Having played for almost 40 years, Shimabukuro has made a career by taking the ukulele to the next level.
Learn more about Shimabukuro and his music with this MTR resource:
LISTENING LESSON: Listen to Jake's version and George Harrison's version of 'While My Guitar Gently Weeps'. Use this FREE Compare and Contrast Listening Response sheet.
If you'd like a copy of the response sheet, follow the link above and click on the GREEN PREVIEW bar.
John Philip Sousa was an American musician and composer.
He wrote military marches and other patriotic music. His best-known works are "Semper Fidelis" (the Official United States Marine Corps march) and "The Stars and Stripes Forever" (the National March of the United States of America).
Sousa's stirring marches will survive as long as band music is played.
Roberta Joan Mitchell, professionally known as Joni Mitchell, is a Canadian singer-songwriter and considered one of the greatest female acoustic guitarists in recent music history.
Mitchell's songs often reflect social and environmental ideals and her feelings about romance, confusion, disillusionment, and joy. Her 1971 album Blue is often cited as one of the best albums of all time.
She has received many accolades, including nine Grammy Awards and induction into the Rock and Roll Hall of Fame. In 2002, she was awarded a Lifetime Achievement Award at the 44th Annual Grammy Awards.
I've played Big Yellow Taxi for students to write, comment or discuss the message/s contained in the song.
Bonnie Lynn Raitt is an American blues singer-songwriter.
Raitt achieved international fame due to her deep, gravelly voice and fingers flying across a slide guitar.
She is best known for her songs "Nick of Time", "Something to Talk About", and the ballad "I Can't Make You Love Me."
Raitt has received 10 Grammy Awards.
Learn more about Bonnie Raitt and her music with this MTR resource.

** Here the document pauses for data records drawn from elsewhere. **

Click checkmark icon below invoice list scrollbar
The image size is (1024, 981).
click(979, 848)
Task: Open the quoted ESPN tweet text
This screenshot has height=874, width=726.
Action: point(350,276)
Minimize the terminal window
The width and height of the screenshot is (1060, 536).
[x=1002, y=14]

Aaron Copland was an American composer who wrote modern tonal music as well as film music. His music has become a significant part of American history.
Copland's major works blend a wide range of national musical influences with a modern technique and style.
His best-known compositions include Fanfare for the Common Man, Rodeo and Appalachian Spring.
This short YouTube provides an excellent introduction to Aaron Copland and is a helpful site for students to find information to complete the Copland Foldable activities!
Check out MORE fun and engaging MTR resources for Aaron Copland
Download the 'NOVEMBER Teaching Opportunities' as a PDF to keep in your files for quick access.
See PART 2 of this blog post.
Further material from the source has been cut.